Technical Note: CSLA Transition Programs

California

All but a few (fewer than 10) of California's CSLA recipients were determined to be HCBS eligible. Most CSLA participants were moved into California's expended HCBS waiver, but because of State funding mechanisms, some of the less costly CSLA recipients were not included in the HCBS program. California saw no significant downside to the termination of CSLA and the need to move people from CSLA to HCBS. In fact, California officials always operated on the assumption that CSLA would end in September 1995 and plans were under way to move people into HCBS even before it became evident that the CSLA program option would remain available.

Colorado

Almost all CSLA recipients were included in a special waiver application for Supported Living Services (SLS) specifically written to continue services for CSLA recipients and to keep focus on the goals and approaches of CSLA. A very small number of individuals who were determined not to be HCBS eligible received continued support provided through state-only funding.

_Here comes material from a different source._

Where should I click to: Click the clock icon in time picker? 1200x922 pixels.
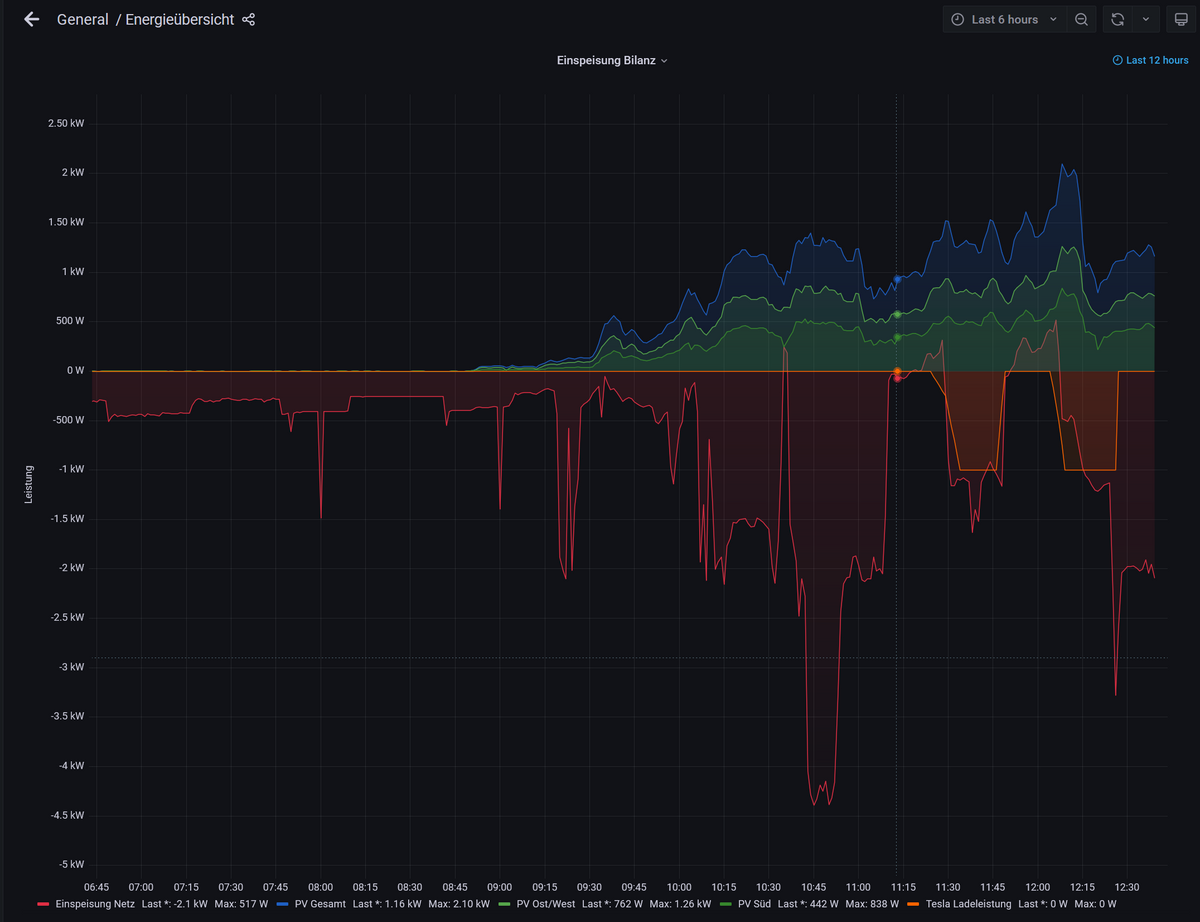957,19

Under CSLA there was a maximum allowable expenditure of $20,000 per year, but the SLS alternative provided for an average of $10,659. Therefore, several individuals with high cost support plans were transferred to the comprehensive model of services in order to maintain their current level of services, which reduced both their control over how and where services were provided and their choice of providers.

Florida

All 735 CSLA recipients were transitioned into Medicaid HCBS. Although about 50 recipients did not meet ICFMR criteria, Florida requested a model waiver to continue services to these persons. Florida officials never viewed CSLA as a permanent program. It had always been planned that the spirit of CSLA would have to be transitioned to the HCBS program. CSLA seems to have had a significant impact on changing the HCBS program approach to service delivery.

Illinois

More than 500 CSLA recipients were moved into the Medicaid waiver program. The ICFMR eligibility criteria was amended and the new criteria were used to assess former CSLA participants for HCBS eligibility. This permitted some CSLA recipients who otherwise would not have qualified for the HCBS waiver to do so. Ample capacity existed in the waiver to transition all CSLA recipients. Only 10-15 individuals who were receiving intermittent CSLA supports did not qualify for HCBS waiver program and these persons continue to receive support with 100 percent State funding.

Maryland

Maryland amended its HCBS waiver to add capacity for 150 CSLA recipients. About 20-30 CSLA recipients were not moved into the waiver. Some are being served under State-financed programs. Maryland's HCBS amendment also added two new services to accommodate CSLA transition: Community integration and training.

Michigan

Michigan redesigned and rewrote its entire Medicaid HCBS program following the CSLA experience. The new design makes the whole HCBS program operate much more like CSLA, with greater flexibility and less regulatory specificity. Almost all former CSLA participants were enrolled in the HCBS program and encountered no disruption of support or changes in providers.

Rhode Island

CSLA participants were moved into the Medicaid HCBS waiver, but the administrative requirements for doing so were considered particularly burdensome. The HCBS waiver program did not permit the use of vouchers, thereby requiring 140 CSLA recipients and key elements of the Rhode Island CSLA program to be transitioned to agency-provided services. Rhode Island considered this outcome of the termination of CSLA to be a significant step backward. Rhode Island's future hopes really lie in HCFA approval toward implementing supported living models under a State managed care arrangement with the Federal government.

Wisconsin

In Wisconsin, most people participating in the CSLA program moved to the HCBS program in September 1995. Wisconsin submitted a CSLA/HCBS waiver application to HCFA which was approved with an effective date of January 1, 1996. The new CSLA/HCBS waiver will continue to promote the ideals of consumer choice, consumer directed services, and person-centered planning that were key in the CSLA program approach.